There are some interesting Constitutional questions surrounding the rationale for possession of non obscene child porn from First Amendment protection, as well as American criminal law's general spazz-out in the presence of anything sexual, but suggesting that consuming child porn isn't any big deal is a great way to obscure all those issues

SolRo - 2014-10-16
Guess the consumption drives production argument would depend on distribution method.

Like movie torrents are generally not made for revenue, since there's no ad revenue or otherwise from uploading a torrent (and criminal charges if you try directly monetizing it since money is so much easier to track than anonymized VPN upload). There is money in distribution of it via link sites and streaming services...but those are a different entity.

So in theory consumption drives distribution more than actual creation.

il fiore bel - 2014-10-16
What grosses me out is him failing to acknowledge the suffering and trauma already experienced by the kids, just so that these assholes can get their fix. It doesn't matter if the website says they're 10 or 16. Whether or not they will go on to sexually abuse children, these "white men" are intentionally trying to get off on underaged porn, which tells me they condone and support it. And drunkenness is not an excuse.

EvilHomer - 2014-10-16
Claiming that legitimization leads to action is immaterial.
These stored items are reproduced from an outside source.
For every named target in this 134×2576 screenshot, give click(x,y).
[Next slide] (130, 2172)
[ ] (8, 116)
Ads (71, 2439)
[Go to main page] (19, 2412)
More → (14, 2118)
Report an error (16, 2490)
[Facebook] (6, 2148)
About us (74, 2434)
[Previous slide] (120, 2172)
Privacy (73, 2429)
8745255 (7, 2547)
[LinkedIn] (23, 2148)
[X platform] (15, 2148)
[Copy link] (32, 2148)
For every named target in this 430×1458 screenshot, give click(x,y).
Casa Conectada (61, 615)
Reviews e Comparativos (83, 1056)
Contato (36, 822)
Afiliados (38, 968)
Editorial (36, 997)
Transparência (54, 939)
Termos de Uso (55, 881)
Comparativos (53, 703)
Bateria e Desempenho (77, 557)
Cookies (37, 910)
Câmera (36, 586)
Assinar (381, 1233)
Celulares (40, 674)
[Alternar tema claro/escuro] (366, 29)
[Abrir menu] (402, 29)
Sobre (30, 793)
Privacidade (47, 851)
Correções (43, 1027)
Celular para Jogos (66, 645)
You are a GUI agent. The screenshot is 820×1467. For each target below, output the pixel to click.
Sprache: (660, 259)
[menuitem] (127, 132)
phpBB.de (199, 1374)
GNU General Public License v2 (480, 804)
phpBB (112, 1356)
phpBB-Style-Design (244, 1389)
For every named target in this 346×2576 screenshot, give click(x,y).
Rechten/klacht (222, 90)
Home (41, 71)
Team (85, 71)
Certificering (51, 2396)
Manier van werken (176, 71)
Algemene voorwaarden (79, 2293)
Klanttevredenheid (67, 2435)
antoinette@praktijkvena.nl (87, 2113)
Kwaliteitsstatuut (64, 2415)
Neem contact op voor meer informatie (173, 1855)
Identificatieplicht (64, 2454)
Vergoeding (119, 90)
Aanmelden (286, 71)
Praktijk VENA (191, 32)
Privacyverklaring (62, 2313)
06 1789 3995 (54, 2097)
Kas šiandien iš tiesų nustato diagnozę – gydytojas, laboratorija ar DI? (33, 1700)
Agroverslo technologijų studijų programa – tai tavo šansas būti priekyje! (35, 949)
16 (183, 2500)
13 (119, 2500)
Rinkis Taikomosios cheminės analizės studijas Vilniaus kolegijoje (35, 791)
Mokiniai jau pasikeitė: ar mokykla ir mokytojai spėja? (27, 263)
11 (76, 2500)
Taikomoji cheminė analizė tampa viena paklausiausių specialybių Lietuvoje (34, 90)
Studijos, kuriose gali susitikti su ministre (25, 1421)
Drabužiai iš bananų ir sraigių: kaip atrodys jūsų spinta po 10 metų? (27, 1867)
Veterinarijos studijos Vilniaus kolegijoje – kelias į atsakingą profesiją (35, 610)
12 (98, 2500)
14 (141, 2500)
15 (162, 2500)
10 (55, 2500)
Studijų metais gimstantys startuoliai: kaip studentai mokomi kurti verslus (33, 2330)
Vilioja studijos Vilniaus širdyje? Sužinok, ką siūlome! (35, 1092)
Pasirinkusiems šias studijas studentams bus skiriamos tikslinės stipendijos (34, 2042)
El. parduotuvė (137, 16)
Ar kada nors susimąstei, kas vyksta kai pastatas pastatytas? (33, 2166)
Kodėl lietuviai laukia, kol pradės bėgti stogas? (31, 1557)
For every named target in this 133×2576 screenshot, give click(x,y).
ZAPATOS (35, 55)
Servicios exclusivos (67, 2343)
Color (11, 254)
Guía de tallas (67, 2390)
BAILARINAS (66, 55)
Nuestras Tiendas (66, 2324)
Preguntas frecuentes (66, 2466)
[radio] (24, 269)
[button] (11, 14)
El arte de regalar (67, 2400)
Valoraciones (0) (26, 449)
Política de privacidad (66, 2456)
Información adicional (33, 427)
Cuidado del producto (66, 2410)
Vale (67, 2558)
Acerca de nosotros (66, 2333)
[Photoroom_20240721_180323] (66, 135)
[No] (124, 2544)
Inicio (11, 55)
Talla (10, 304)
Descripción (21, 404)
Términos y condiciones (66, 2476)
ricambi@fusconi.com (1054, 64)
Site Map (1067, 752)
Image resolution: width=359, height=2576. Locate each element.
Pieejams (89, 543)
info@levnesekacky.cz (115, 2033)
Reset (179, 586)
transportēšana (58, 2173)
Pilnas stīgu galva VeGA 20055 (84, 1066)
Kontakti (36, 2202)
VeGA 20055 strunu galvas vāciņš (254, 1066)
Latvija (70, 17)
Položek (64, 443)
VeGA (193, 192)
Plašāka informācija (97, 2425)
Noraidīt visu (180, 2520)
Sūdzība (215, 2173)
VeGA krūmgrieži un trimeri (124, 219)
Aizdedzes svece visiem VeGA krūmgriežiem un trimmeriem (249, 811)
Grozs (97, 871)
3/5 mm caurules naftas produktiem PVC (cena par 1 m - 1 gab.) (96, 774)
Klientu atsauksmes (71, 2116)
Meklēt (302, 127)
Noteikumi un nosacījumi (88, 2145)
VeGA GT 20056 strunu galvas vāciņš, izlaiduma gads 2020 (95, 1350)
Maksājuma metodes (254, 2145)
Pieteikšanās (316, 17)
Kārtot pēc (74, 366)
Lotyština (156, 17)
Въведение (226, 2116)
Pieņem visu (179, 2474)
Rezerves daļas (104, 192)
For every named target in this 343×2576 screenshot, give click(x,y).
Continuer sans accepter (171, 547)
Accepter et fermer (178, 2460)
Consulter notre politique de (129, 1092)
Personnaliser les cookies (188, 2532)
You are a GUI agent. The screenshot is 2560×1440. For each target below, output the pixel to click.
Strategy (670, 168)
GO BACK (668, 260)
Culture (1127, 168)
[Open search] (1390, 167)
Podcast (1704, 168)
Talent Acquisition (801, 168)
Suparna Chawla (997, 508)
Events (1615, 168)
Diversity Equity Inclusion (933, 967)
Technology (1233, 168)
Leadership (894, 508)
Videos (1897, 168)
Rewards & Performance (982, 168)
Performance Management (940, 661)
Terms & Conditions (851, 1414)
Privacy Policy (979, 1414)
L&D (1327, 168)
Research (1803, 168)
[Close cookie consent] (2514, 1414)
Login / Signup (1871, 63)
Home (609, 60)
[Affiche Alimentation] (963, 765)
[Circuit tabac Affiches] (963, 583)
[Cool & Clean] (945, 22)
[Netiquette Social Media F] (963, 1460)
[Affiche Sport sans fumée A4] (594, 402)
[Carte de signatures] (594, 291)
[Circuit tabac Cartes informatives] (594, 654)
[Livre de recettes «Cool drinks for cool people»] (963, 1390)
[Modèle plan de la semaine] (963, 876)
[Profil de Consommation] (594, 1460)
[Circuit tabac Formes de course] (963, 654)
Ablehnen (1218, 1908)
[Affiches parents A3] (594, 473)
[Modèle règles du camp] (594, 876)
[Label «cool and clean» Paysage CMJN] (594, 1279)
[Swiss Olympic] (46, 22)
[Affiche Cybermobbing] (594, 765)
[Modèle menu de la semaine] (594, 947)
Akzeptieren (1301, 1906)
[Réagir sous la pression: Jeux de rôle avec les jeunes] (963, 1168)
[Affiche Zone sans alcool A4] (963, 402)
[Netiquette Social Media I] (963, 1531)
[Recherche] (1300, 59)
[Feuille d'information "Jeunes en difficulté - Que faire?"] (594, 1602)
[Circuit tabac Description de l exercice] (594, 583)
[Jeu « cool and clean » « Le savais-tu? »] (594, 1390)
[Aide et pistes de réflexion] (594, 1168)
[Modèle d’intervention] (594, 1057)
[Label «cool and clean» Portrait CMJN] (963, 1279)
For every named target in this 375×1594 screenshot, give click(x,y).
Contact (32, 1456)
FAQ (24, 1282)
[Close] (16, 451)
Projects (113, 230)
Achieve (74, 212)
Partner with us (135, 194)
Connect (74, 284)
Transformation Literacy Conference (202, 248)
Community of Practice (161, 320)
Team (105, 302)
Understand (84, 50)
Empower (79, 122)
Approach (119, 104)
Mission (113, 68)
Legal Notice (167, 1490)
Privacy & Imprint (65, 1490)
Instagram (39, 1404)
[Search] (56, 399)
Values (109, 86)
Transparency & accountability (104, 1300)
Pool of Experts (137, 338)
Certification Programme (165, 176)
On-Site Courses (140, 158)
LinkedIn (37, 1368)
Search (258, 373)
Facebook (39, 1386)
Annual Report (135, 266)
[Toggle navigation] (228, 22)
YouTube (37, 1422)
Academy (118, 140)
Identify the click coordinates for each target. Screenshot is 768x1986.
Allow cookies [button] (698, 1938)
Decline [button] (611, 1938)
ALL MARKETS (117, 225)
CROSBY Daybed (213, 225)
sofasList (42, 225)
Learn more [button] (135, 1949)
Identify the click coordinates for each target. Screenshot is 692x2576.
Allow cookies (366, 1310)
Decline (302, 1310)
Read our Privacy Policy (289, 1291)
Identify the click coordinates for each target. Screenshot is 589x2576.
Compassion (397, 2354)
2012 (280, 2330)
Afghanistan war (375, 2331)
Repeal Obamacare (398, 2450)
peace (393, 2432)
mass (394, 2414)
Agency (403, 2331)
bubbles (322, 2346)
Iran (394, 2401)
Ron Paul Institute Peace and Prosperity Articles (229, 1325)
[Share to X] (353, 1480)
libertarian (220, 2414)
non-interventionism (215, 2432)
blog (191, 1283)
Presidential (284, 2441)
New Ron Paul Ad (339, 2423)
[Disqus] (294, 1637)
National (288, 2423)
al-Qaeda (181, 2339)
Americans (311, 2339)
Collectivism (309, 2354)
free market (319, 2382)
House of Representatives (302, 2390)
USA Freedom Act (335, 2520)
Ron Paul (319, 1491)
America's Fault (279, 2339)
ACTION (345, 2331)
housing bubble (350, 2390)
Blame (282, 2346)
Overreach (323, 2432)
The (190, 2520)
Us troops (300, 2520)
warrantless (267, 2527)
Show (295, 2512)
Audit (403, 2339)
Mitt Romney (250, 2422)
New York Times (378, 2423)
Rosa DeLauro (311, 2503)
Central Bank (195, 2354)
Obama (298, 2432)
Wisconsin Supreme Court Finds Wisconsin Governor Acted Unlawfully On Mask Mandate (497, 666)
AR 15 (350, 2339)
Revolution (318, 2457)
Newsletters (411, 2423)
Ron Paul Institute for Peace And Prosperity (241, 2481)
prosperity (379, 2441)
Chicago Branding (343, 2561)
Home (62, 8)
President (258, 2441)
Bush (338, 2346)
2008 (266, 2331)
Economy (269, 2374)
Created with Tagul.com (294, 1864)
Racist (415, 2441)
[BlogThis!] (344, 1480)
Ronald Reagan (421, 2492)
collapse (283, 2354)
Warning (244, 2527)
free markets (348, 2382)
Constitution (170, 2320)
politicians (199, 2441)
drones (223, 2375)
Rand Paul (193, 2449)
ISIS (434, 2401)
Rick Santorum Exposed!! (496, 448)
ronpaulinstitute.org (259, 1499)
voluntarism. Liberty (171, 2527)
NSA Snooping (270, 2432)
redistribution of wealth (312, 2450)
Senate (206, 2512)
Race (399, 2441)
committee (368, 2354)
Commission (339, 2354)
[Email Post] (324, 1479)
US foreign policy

Even if it were true, and to the best of my knowledge there has been no evidence that this is actually the case, the law cannot (or perhaps, should not) be structured in such a way so as to punish *potential* crimes! Punitive measures are to be used against someone who _has_ committed a crime, not someone who _might_ commit a crime, particularly if the evidence for said criminal conspiracy is completely conjectural. Unless, of course, we're living in a Phillip K Dick novel!

As for your friend's idea that ready access to CP reduces the likelihood of abuse (by "sublimating desire" or however else he wants to put it), that is also a controversial statement, and as before, whether it's true or not is ultimately immaterial. It does, however, have a growing body of evidence behind it, unlike the proposition that CP leads to abuse.

"Consumption drives production" is not the same as "production drives consumption" i.e. you're tacitly admitting that certain people WANT to consume CP, regardless of it's accessibility, and they don't need to think of CP as being "normalized" in order to act like creepers. A more important factor to consider is that consumption and production will always exist, regardless of legalistic blocks - here, we dive into the classic problem of prohibition. I don't think I need to elaborate on why prohibition fails; we as a community all seem to know it is true. There are no Nancy Reagans here!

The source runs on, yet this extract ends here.